The seniors taking the class, “Engaged Community Membership” (see photo), can build more than a good retaining wall in the College’s Grove area. They also can build a valuable course. And they did–their own capstone course.
In the winter quarter some 50 interested seniors met to begin to plan a “Senior capstone” course, one that would reflect the best thinking of seniors about a course that structures reflection on their previous three and two-thirds years of academic and experiential rigor. The result of this winter planning was the spring quarter pass-fail class: “Engaged Community Membership.” The notion of community became the theme, according to class member and anthropology-sociology major Nicole Allman ’13.
The class eventually attracted nine seniors representing some 10 majors and Professor of Anthropology Kiran Cunningham ’83.
“We determined the course goals, set projects, and created the syllabus,” said Allman. “We focused on skill-based, concrete ideas surrounding the concept of community,” she added. Two projects in particular became the core of the course–a senior class recipe and cook book, tapping the experience of the Class of 2013 both on- and off-campus, including extending families throughout the world; and a landscaping and retaining wall project in the College’s Grove area.

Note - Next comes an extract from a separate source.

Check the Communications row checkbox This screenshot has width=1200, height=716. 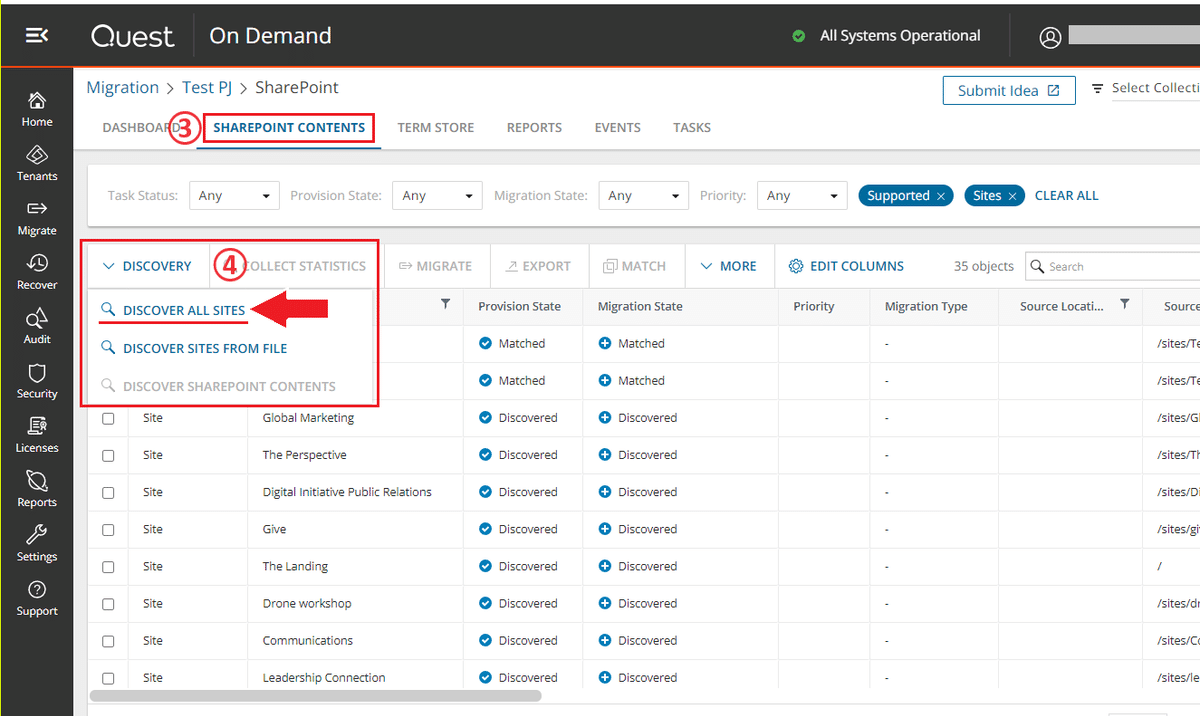click(x=108, y=640)
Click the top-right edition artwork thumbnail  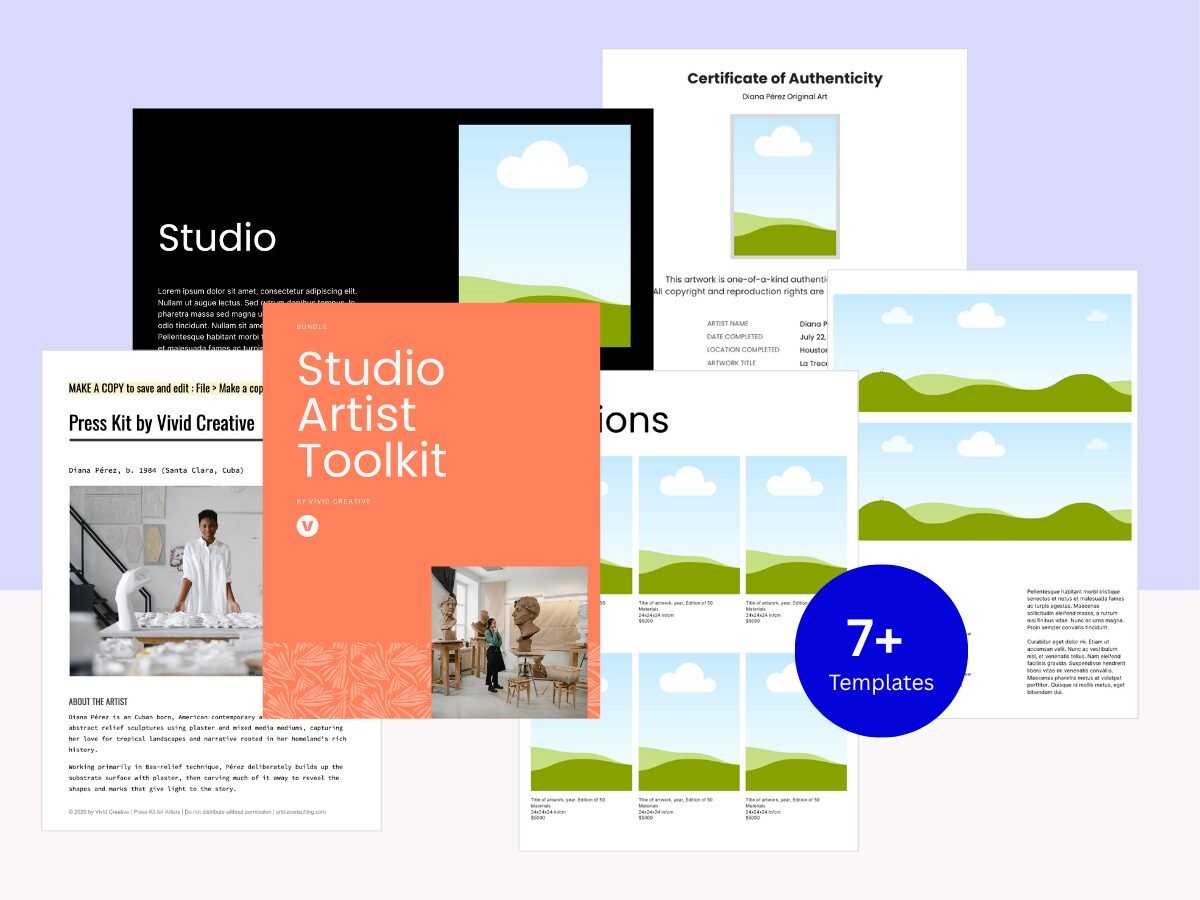tap(796, 525)
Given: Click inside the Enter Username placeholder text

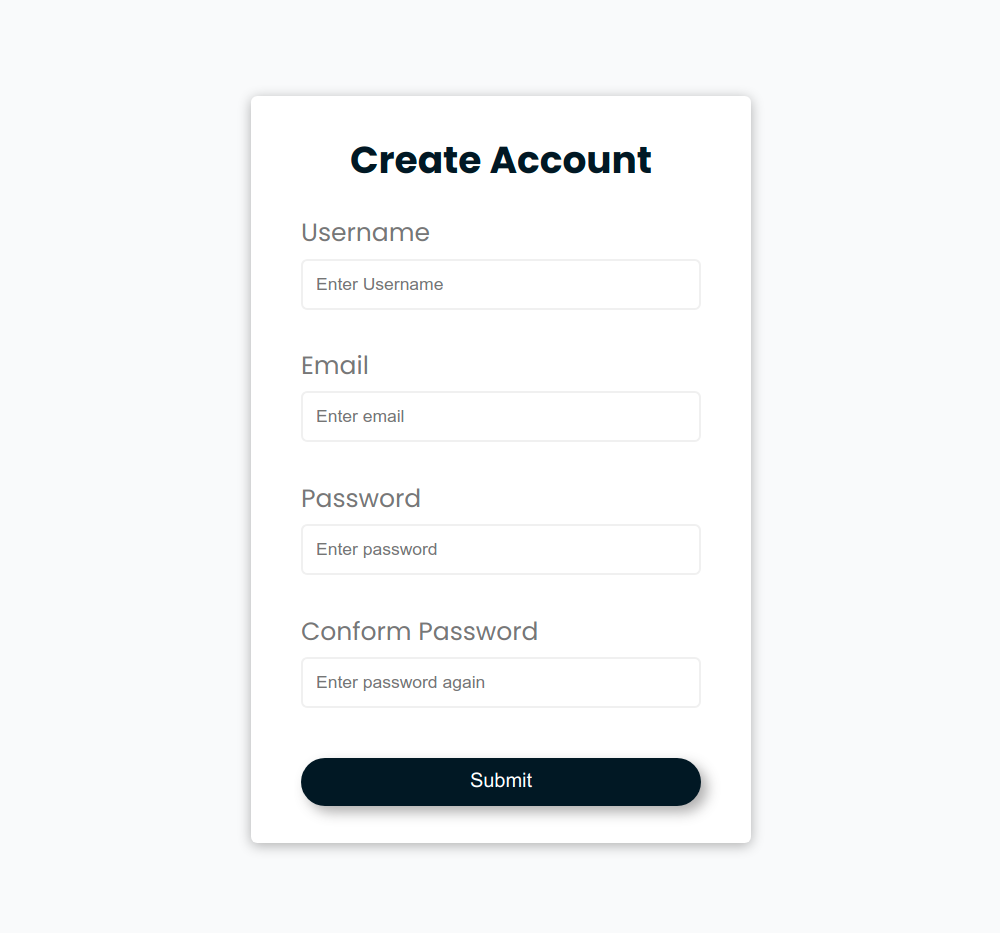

Allman loved the class for both its hands-on and reflective qualities. “It was a valuable capstone experience that drew out and extended what we’d learned in the classroom and out over the past three years,” she said. “For me it clarified what it means to build a community and provided a blueprint for doing so that I can use to become a part of new communities.” The cookbook, she added, will be published (electronically) and shared with classmates and wider audiences.
More information access the project will be shared in the future.